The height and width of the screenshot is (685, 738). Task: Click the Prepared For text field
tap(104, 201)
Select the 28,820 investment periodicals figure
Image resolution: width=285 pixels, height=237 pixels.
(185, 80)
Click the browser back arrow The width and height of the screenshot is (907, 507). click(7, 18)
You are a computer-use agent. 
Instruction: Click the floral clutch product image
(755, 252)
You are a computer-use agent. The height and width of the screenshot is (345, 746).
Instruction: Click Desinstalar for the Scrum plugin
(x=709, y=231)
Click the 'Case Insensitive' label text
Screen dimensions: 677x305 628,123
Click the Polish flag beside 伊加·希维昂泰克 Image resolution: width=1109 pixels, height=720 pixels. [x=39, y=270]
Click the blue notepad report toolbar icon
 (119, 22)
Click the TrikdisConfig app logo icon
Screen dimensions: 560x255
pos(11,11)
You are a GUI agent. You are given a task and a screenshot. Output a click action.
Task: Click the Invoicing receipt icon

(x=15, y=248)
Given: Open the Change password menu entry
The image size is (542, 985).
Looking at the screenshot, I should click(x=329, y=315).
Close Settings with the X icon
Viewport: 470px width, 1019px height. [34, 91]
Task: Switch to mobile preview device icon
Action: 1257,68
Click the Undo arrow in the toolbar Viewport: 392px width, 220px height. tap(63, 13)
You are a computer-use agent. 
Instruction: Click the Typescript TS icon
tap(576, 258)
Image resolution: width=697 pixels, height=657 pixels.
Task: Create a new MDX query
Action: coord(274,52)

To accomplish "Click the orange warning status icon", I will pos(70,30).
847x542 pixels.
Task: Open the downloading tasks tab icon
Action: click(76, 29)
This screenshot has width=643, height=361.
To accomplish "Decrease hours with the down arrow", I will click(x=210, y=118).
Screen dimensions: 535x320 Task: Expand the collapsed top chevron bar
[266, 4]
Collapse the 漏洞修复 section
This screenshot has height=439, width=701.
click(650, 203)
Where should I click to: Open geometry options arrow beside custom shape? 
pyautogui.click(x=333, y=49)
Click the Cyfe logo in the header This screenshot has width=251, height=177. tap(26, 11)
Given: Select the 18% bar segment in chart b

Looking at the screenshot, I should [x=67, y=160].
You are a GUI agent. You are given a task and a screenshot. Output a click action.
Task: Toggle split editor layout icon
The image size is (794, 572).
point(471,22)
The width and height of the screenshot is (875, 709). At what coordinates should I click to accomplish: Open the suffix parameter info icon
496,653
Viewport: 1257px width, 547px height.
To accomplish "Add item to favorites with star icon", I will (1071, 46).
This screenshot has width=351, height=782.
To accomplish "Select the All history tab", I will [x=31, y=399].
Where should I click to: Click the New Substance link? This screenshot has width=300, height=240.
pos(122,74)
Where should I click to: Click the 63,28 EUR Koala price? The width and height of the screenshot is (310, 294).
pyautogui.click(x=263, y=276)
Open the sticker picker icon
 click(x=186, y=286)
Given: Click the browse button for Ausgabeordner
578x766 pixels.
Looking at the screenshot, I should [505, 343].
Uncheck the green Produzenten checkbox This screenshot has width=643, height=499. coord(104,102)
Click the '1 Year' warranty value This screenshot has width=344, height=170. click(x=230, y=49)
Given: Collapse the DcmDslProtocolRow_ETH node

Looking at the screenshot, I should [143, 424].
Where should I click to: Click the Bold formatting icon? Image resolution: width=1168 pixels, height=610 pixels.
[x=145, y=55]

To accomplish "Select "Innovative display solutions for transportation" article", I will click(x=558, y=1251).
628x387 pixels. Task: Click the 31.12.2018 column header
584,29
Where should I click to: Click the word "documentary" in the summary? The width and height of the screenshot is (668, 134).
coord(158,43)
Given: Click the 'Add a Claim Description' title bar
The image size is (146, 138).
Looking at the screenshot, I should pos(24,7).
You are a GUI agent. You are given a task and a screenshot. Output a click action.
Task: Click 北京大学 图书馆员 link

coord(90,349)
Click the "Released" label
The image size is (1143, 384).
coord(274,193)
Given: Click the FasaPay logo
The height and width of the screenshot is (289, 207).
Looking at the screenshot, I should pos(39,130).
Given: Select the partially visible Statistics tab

◆ What to produce
Each line of the data should be reproduced exactly as it appears.

◆ Problem solution
The height and width of the screenshot is (685, 738). Task: Click the Prepared For text field
tap(104, 201)
Select the 28,820 investment periodicals figure
Image resolution: width=285 pixels, height=237 pixels.
(185, 80)
Click the browser back arrow The width and height of the screenshot is (907, 507). click(7, 18)
You are a computer-use agent. 
Instruction: Click the floral clutch product image
(755, 252)
You are a computer-use agent. The height and width of the screenshot is (345, 746).
Instruction: Click Desinstalar for the Scrum plugin
(x=709, y=231)
Click the 'Case Insensitive' label text
Screen dimensions: 677x305 628,123
Click the Polish flag beside 伊加·希维昂泰克 Image resolution: width=1109 pixels, height=720 pixels. [x=39, y=270]
Click the blue notepad report toolbar icon
 (119, 22)
Click the TrikdisConfig app logo icon
Screen dimensions: 560x255
pos(11,11)
You are a GUI agent. You are given a task and a screenshot. Output a click action.
Task: Click the Invoicing receipt icon

(x=15, y=248)
Given: Open the Change password menu entry
The image size is (542, 985).
Looking at the screenshot, I should click(x=329, y=315).
Close Settings with the X icon
Viewport: 470px width, 1019px height. [34, 91]
Task: Switch to mobile preview device icon
Action: 1257,68
Click the Undo arrow in the toolbar Viewport: 392px width, 220px height. tap(63, 13)
You are a computer-use agent. 
Instruction: Click the Typescript TS icon
tap(576, 258)
Image resolution: width=697 pixels, height=657 pixels.
Task: Create a new MDX query
Action: coord(274,52)

To accomplish "Click the orange warning status icon", I will pos(70,30).
847x542 pixels.
Task: Open the downloading tasks tab icon
Action: click(76, 29)
This screenshot has width=643, height=361.
To accomplish "Decrease hours with the down arrow", I will click(x=210, y=118).
Screen dimensions: 535x320 Task: Expand the collapsed top chevron bar
[266, 4]
Collapse the 漏洞修复 section
This screenshot has height=439, width=701.
click(650, 203)
Where should I click to: Open geometry options arrow beside custom shape? 
pyautogui.click(x=333, y=49)
Click the Cyfe logo in the header This screenshot has width=251, height=177. tap(26, 11)
Given: Select the 18% bar segment in chart b

Looking at the screenshot, I should [x=67, y=160].
You are a GUI agent. You are given a task and a screenshot. Output a click action.
Task: Toggle split editor layout icon
The image size is (794, 572).
point(471,22)
The width and height of the screenshot is (875, 709). At what coordinates should I click to accomplish: Open the suffix parameter info icon
496,653
Viewport: 1257px width, 547px height.
To accomplish "Add item to favorites with star icon", I will (1071, 46).
This screenshot has width=351, height=782.
To accomplish "Select the All history tab", I will [x=31, y=399].
Where should I click to: Click the New Substance link? This screenshot has width=300, height=240.
pos(122,74)
Where should I click to: Click the 63,28 EUR Koala price? The width and height of the screenshot is (310, 294).
pyautogui.click(x=263, y=276)
Open the sticker picker icon
 click(x=186, y=286)
Given: Click the browse button for Ausgabeordner
578x766 pixels.
Looking at the screenshot, I should [505, 343].
Uncheck the green Produzenten checkbox This screenshot has width=643, height=499. coord(104,102)
Click the '1 Year' warranty value This screenshot has width=344, height=170. click(x=230, y=49)
Given: Collapse the DcmDslProtocolRow_ETH node

Looking at the screenshot, I should [143, 424].
Where should I click to: Click the Bold formatting icon? Image resolution: width=1168 pixels, height=610 pixels.
[x=145, y=55]

To accomplish "Select "Innovative display solutions for transportation" article", I will click(x=558, y=1251).
628x387 pixels. Task: Click the 31.12.2018 column header
584,29
Where should I click to: Click the word "documentary" in the summary? The width and height of the screenshot is (668, 134).
coord(158,43)
Given: Click the 'Add a Claim Description' title bar
The image size is (146, 138).
Looking at the screenshot, I should pos(24,7).
You are a GUI agent. You are given a task and a screenshot. Output a click action.
Task: Click 北京大学 图书馆员 link

coord(90,349)
Click the "Released" label
The image size is (1143, 384).
coord(274,193)
Given: Click the FasaPay logo
The height and width of the screenshot is (289, 207).
Looking at the screenshot, I should pos(39,130).
Given: Select the partially visible Statistics tab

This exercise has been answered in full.